* [DOCUMENT EXTRACT]:

□ □ □ □

The break_lock data structure and code for spinlocks is quite nasty.
Not only does it double the size of a spinlock but it changes locking to
a potentially less optimal trylock.

Put all of that under CONFIG_GENERIC_LOCKBREAK, and introduce a
__raw_spin_is_contended that uses the lock data itself to determine whether
there are waiters on the lock, to be used if CONFIG_GENERIC_LOCKBREAK is
not set.

Rename need_lockbreak to spin_needbreak, make it use spin_is_contended to
decouple it from the spinlock implementation, and make it typesafe (rwlocks
do not have any need_lockbreak sites -- why do they even get bloated up
with that break_lock then?).

Signed-off-by: Nick Piggin <npiggin@suse.de>

---
Index: linux-2.6/include/linux/sched.h
===================================================================
--- linux-2.6.orig/include/linux/sched.h
+++ linux-2.6/include/linux/sched.h
@@ -1741,26 +1741,16 @@ extern int cond_resched_softirq(void);
 
 /*
  * Does a critical section need to be broken due to another
- * task waiting?:
+ * task waiting?: (technically does not depend on CONFIG_PREEMPT,
+ * but a general need for low latency)
  */
-#if defined(CONFIG_PREEMPT) && defined(CONFIG_SMP)
-# define need_lockbreak(lock) ((lock)->break_lock)
+#ifdef CONFIG_PREEMPT
+# define spin_needbreak(lock)	spin_is_contended(lock)
 #else
-# define need_lockbreak(lock) 0
+# define spin_needbreak(lock)	0
 #endif
 
 /*
- * Does a critical section need to be broken due to another
- * task waiting or preemption being signalled:
- */
-static inline int lock_need_resched(spinlock_t *lock)

□ □ □ □

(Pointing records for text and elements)
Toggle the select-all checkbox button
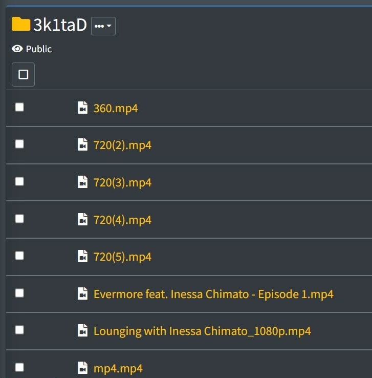This screenshot has height=378, width=372. (x=23, y=75)
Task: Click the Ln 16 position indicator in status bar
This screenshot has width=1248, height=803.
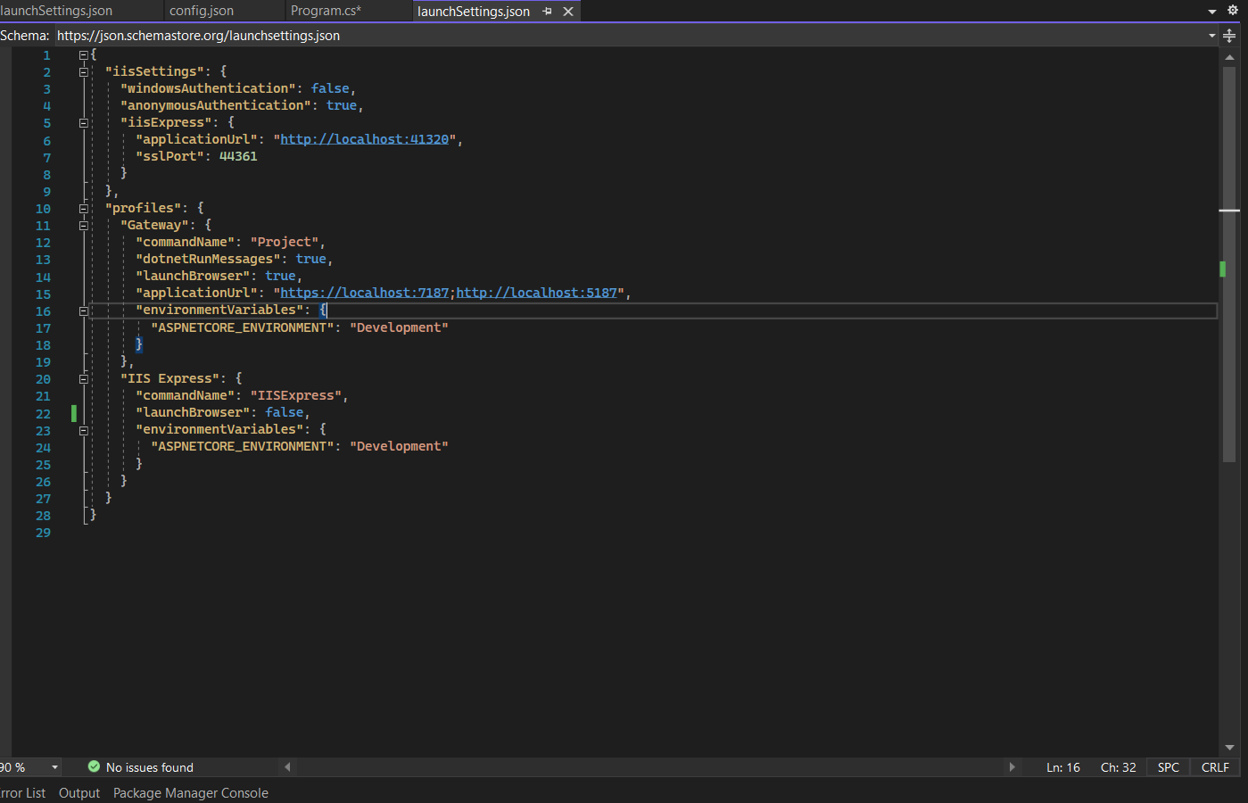Action: [1063, 766]
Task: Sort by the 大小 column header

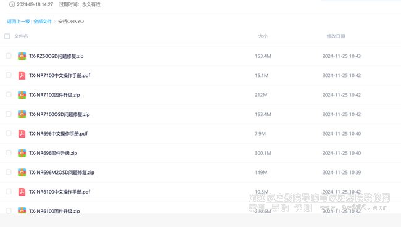Action: pyautogui.click(x=263, y=36)
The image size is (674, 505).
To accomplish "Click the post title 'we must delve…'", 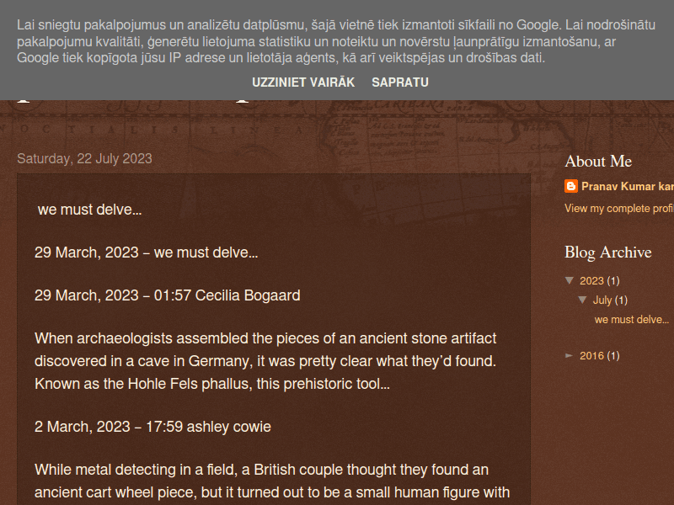I will click(89, 210).
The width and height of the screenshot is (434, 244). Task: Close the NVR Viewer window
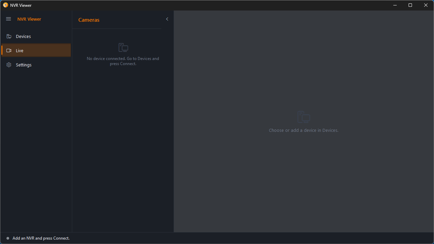(x=426, y=5)
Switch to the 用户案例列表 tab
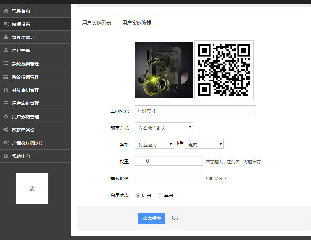The image size is (311, 240). (x=97, y=23)
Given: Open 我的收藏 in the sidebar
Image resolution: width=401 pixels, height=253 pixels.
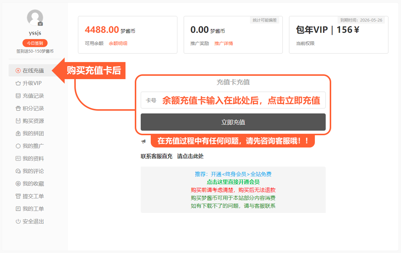Looking at the screenshot, I should click(33, 184).
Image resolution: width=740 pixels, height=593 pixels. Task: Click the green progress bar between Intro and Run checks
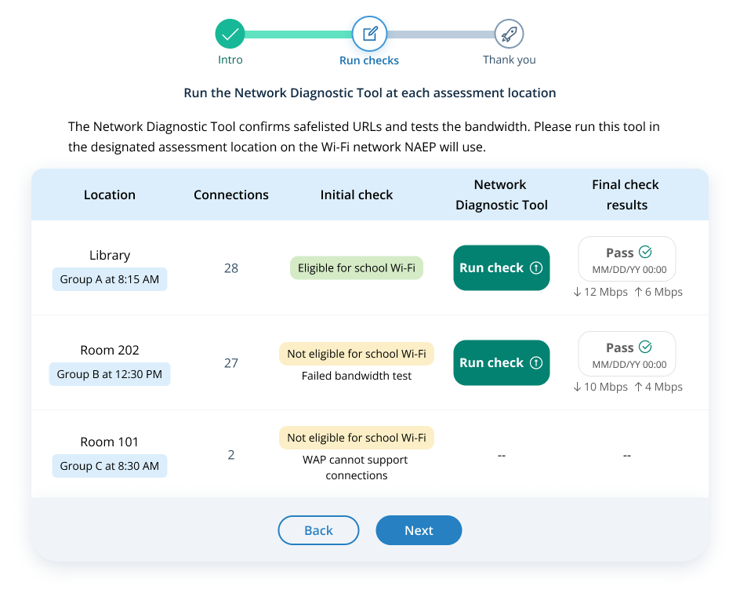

□ □ □ □

* [PROBLEM 1]: Repeat the spinlock patch text word for word, starting with "-# define need_lockbreak(lock) ((lock)->break_lock)" and going on through "int lock_need_resched(spinlock_t *lock)".
* [PROBLEM 2]: Based on the spinlock patch text, answer yes or no to each statement and quote the words that decide it: (a) the break_lock data doubles the size of a spinlock; (b) need_lockbreak is renamed to spin_needbreak; (c) rwlocks have several need_lockbreak sites.
* [PROBLEM 3]: According to the spinlock patch text, why is spin_needbreak made to use spin_is_contended? Answer in one to three sentences.
The lines are material of their own, apart from the spinlock patch text.

* [EXPECTED ANSWER 1]:
-# define need_lockbreak(lock) ((lock)->break_lock)
+#ifdef CONFIG_PREEMPT
+# define spin_needbreak(lock)	spin_is_contended(lock)
 #else
-# define need_lockbreak(lock) 0
+# define spin_needbreak(lock)	0
 #endif
 
 /*
- * Does a critical section need to be broken due to another
- * task waiting or preemption being signalled:
- */
-static inline int lock_need_resched(spinlock_t *lock)

* [EXPECTED ANSWER 2]:
(a) Yes: "Not only does it double the size of a spinlock"
(b) Yes: "Rename need_lockbreak to spin_needbreak"
(c) No: "rwlocks do not have any need_lockbreak sites"

* [EXPECTED ANSWER 3]: It uses spin_is_contended to decouple it from the spinlock implementation.